B&W John Bowers Silver Signature loudspeaker Measurements part 2

So how do the crossover filters compensate for the basic drive-unit behavior? Their electrical responses, measured at the speaker terminals, can be seen in fig.5. The woofer drive signal gently slopes down above 150Hz to compensate for the driver's rising on-axis response, with the upper midrange shelved down by 7dB compared with the level at 100Hz. The electrical crossover point to the tweeter is high, at 4.2kHz, with then a second-order, 12dB/octave rollout. The tweeter drive signal is peaked up in the top audio octave to compensate for the unit's dip in this region. Its high-pass slope is steep, at an initial measured 21dB/octave below the crossover point.

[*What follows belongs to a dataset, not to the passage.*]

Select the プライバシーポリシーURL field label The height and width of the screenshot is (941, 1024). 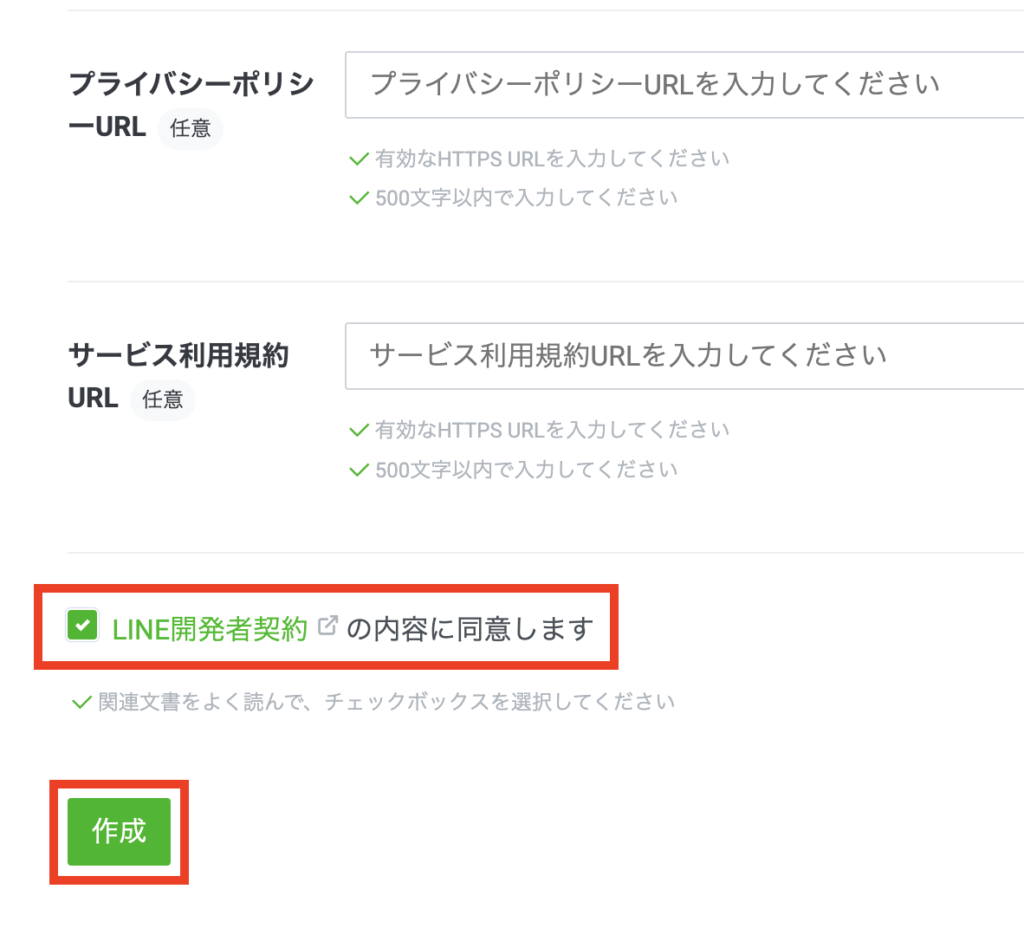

Fig.5 B&W Silver Signature, electrical crossover responses, measured at speaker terminals.

The effect on the drive-units' acoustic responses is revealed in fig.6. The tweeter is now flat in its passband, with the crossover suppressing its peakiness below 2kHz by 40dB. The woofer features a mild rise in the lower midrange, with then a flat upper midrange and low treble, before featuring a steep low-pass rollout, due to the second-order electrical slope adding to the intrinsic acoustic rollout. There are two points of interest in the woofer curve, however: the resonant peak at 3kHz remains visible, as does the suckout at 800Hz. Note that the latter is associated with a slight peak in the port output at the same frequency, as well as the wrinkle in the impedance phase trace. The port can be seen to cover a broad passband centered on the 30-50Hz region. (The plotted levels of the nearfield woofer and port responses in this graph have been weighted in the ratio of their diameters.)

Fig.6 B&W Silver Signature, individual quasi-anechoic responses of woofer, and tweeter on tweeter axis at 45" and corrected for microphone response, with nearfield woofer and port responses below 400Hz and 1kHz, respectively.

Fig.7 shows the Silver Signature's overall response on the tweeter axis at a 45" microphone distance, spliced at 300Hz to the complex sum—magnitude and phase—of the woofer and port nearfield responses. The balance is commendably flat, broken by the three things mentioned earlier: the slight peak at 3kHz, the slight lack of energy at 800Hz, and the broad hump in the upper bass. I would suggest that the slight "chalkiness" or sibilance noted in the auditioning is probably due to the residual woofer peak at 3kHz. The Silver Signature's surprisingly subjective bass extension is due to a combination of an overdamped woofer alignment, which gives a relatively slow low-frequency rolloff rate between 100Hz and 40Hz, coupled with the slight equalization noted in fig.5.

Fig.7 B&W Silver Signature, anechoic response on tweeter axis at 45" averaged across 30 degrees horizontal window and corrected for microphone response, with complex sum of nearfield woofer and port responses below 300Hz.

Looking at the manner in which the B&W's response changes to the speaker's sides (fig.8), the relatively large-diameter woofer becomes directional in its top octave, resulting in a suckout off-axis at the exact frequency where it peaks on-axis. Though the discontinuity between the woofer and tweeter dispersions at crossover is not nearly as marked as with the Velodyne DF-661, the room reverberant field will lack presence-region energy. This will reduce the audibility of the already slight on-axis peak at 3kHz; but, all things being equal, it will also tend to make the speaker sound rather polite, lacking in treble bite. This, I suspect, is the root cause for some listeners remarking on a lack of dynamic contrast. Some UK critics do consider the Silver Signature to sound too bland, as mentioned by Alvin Gold in Stereophile a few issues back (footnote 1). This off-axis behavior is possibly a contributing factor.

Fig.8 B&W Silver Signature, horizontal response family at 45", normalized to response on tweeter axis, from back to front: differences in response 90 degrees-5 degrees off-axis on opposite side from tweeter; reference response; differences in response 5 degrees-90 degrees off-axis on tweeter side of baffle.

In the vertical plane (fig.9), a deep crossover suckout develops for microphone positions even slightly above the tweeter axis—there's that hollowness. Below the tweeter, the response doesn't change too much until the listener is more than 10 degrees off-axis. Nevertheless, I found listening height to be quite critical, sitting on or just below the tweeter giving seamless integration between the drive-units. If you sit so that you can see the cabinet top, or if you stand, you won't hear the magic you've paid for!

Fig.9 B&W Silver Signature, vertical response family at 45", normalized to response on tweeter axis, from back to front: differences in response 20 degrees-5 degrees above tweeter axis; reference response; differences 5 degrees-20 degrees below tweeter axis.

Footnote 1: "Industry Update," Vol.16 No.11, November '93, p.43.